# Goat proofing barbed wire fence



## annabelle333

I am hoping to get some guidance and suggestions regarding my situation.  I am moving to 8 acres with a creek running through the middle.  The 8 acres has a good barbed wire around the perimeter with a single strand of electric defining the yard.  I am wanting to get two nigerian dwarf goats to learn about milking and see if I would like to get more goats.  What are some suggestions on economical ways to fence the barbed wire for goats?  There are two horses on the property also and I don't know if I should seperate the horses and goats to prevent the goats from eating the tails.  I also am concerned about the foliage on the creek as the foliage is good erosion control for the creek.  Also...(loaded with questions I know) there are several great trees on the property that I don't want to get eaten- how do I protect the trees and is that really an issue with just two little goats?  So many questions as this is my first time venturing with goats!  I have to say that I am so excited and can't wait to fall in love with them!!!

Thanks in advance


----------



## sawfish99

Your biggest expense is going to be vet bills for the horses when they get hurt with the barbed wire.  I would remove 100% of the barbed wire.

Barbed wire is made for cow fencing, not goats/horses.  Goats need solid fencing if you want to keep them in.  Electric fence might work, but you will need multiple strands.  For small goats, they need to be close together (like 6" apart).  Some horses and goats get along.  Others do not.  We keep our horses and goats separate.


----------



## FahrendorfFarms

i do use barbed wire for my goats but bellow the bottom strand i have a strand of electric, as for the barbed wire and horses as long as your horses have respect for there boundaries there wont be an issue,weve had horses for 23 years and in barbed wire and have never had an issue, if you go with a woven wire fence you will need a strand of hot electric wire above it, because horses will lean on it and destroy it.


----------



## AshleyFishy

I would be very wary of putting goats and horses together.
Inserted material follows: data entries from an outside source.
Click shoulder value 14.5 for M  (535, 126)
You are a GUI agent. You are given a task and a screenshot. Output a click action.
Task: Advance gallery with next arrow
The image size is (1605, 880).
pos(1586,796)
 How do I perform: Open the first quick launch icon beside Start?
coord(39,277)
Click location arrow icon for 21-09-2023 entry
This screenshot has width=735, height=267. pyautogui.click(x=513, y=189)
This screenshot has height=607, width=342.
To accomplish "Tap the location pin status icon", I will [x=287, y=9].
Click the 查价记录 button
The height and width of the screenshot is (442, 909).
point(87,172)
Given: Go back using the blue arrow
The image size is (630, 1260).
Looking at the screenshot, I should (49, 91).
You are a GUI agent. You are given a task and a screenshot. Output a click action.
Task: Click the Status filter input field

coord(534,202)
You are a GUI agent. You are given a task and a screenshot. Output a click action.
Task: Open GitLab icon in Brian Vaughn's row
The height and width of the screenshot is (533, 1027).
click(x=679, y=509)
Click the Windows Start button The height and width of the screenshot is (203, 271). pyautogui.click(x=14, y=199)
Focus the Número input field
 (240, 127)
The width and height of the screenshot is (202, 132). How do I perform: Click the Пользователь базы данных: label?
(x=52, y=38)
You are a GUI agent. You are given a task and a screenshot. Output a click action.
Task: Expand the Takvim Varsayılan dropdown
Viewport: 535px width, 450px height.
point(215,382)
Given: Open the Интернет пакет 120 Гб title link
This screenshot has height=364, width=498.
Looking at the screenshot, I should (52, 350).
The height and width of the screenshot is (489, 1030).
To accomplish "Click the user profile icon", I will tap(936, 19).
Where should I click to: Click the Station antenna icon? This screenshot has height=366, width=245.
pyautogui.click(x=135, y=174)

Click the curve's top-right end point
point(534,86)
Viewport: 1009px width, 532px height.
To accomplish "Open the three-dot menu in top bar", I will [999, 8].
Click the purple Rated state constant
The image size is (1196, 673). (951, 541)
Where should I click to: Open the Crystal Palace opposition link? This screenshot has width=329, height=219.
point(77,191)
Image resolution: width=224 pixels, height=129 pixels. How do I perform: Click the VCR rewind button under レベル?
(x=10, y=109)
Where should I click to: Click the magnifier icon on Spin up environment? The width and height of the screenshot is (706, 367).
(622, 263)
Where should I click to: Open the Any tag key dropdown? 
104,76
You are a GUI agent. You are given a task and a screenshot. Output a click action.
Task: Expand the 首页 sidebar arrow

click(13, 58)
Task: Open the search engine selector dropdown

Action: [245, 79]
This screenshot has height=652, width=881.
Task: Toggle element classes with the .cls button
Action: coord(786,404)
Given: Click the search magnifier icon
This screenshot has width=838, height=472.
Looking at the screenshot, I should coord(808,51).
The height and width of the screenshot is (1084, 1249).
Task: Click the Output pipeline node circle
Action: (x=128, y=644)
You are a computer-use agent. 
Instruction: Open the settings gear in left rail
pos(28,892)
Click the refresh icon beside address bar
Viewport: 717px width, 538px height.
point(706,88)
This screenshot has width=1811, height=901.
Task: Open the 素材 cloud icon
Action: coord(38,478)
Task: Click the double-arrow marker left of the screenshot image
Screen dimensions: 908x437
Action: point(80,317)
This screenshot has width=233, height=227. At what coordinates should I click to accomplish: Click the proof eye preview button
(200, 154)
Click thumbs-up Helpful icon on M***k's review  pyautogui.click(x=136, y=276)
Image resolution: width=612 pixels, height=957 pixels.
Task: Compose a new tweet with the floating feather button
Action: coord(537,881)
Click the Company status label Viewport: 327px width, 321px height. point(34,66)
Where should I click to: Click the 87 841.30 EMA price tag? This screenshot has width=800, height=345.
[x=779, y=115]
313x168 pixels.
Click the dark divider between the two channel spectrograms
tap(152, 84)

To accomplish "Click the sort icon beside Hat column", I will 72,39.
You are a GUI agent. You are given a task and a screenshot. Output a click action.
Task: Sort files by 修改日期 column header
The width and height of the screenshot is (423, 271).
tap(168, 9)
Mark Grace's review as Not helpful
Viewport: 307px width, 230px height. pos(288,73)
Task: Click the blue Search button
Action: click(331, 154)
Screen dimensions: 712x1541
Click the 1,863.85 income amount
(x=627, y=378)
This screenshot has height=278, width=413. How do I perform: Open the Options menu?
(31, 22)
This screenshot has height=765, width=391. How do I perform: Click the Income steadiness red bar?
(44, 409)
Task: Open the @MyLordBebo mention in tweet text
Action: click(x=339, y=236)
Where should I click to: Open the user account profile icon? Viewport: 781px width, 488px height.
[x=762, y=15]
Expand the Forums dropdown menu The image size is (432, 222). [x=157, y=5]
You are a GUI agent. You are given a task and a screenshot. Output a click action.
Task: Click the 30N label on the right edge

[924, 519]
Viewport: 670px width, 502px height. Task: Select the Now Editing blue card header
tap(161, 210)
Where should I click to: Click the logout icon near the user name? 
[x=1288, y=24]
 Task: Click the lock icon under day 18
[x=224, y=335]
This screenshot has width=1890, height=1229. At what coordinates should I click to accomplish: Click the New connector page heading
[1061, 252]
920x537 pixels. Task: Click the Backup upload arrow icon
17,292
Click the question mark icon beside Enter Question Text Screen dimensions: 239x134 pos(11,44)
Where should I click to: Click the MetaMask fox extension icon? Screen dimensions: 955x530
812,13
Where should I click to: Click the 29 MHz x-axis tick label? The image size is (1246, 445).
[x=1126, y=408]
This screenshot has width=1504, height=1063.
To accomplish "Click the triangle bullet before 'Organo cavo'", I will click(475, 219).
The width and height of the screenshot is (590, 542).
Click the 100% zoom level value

I have done it in the past and it has ended badly for the goat on more than one occasion.


----------



## treeclimber233

I also keep my horses in with barbed wire with no problem.  If they are used to electric fence all the better because they have learned to respect the wire.  My horse learned long ago that touching the  wire got a good zap.  Now she stays in a field with a section of poly wire  that has had no electricity going thru it for at least 3 years (but don't tell her that).  It is tied to the trees with baling wire.   Several times limbs have fallen on it and pressed it to the ground and she will not go near it.  The goats however are another story.  Some of my goat have learned to jump thru the electric fence around them.  I think they listen to it and then time the jump between pulses.  Their names are Lunch and Dinner.  I would definitely suggest wire fence with a strand of electric on the top (for the horses) and on the bottom (for the goats).  As for the trees you don't want eaten just wrap them in wire.  The horses will probably chew on them more than the goats.  My horses love tree bark. The goats only eat the foliage.  And I don't think you will have to worry about the goats eating the horses tails.  They don't really "eat everything" in sight.


----------



## Godsgrl

well goats may not eat "everything in sight", but I have experienced goats eating horse tails before. My friend's pygmy goats nibbled their pony's tail quite a bit. Now offer the goats any healthy food, like produce or lettuce, and they turn up their noses. LOL


----------



## annabelle333

Thank you all for your advice.  I like the idea of electric wire below the existing barbed wire. Is that enough to keep coyotes out?  I was reading today that not all goats wander if they are happy with their environment.  Any feedback or thoughts on this?  Also- this site was suggesting using three rows of electric in areas where barbed wire isn't established.  Does anyone have suggestions on a electric fence supplier?  

Thanks a million!


----------



## Pearce Pastures

Goats wander, nothing to do with their being happy with their environment.  You could give 2 goats 100 acres to play in and they would get to the fenceline and begin looking for a way to see how the weeds tasted on the other side.


----------



## goatboy1973

Pearce Pastures said:


> Goats wander, nothing to do with their being happy with their environment.  You could give 2 goats 100 acres to play in and they would get to the fenceline and begin looking for a way to see how the weeds tasted on the other side.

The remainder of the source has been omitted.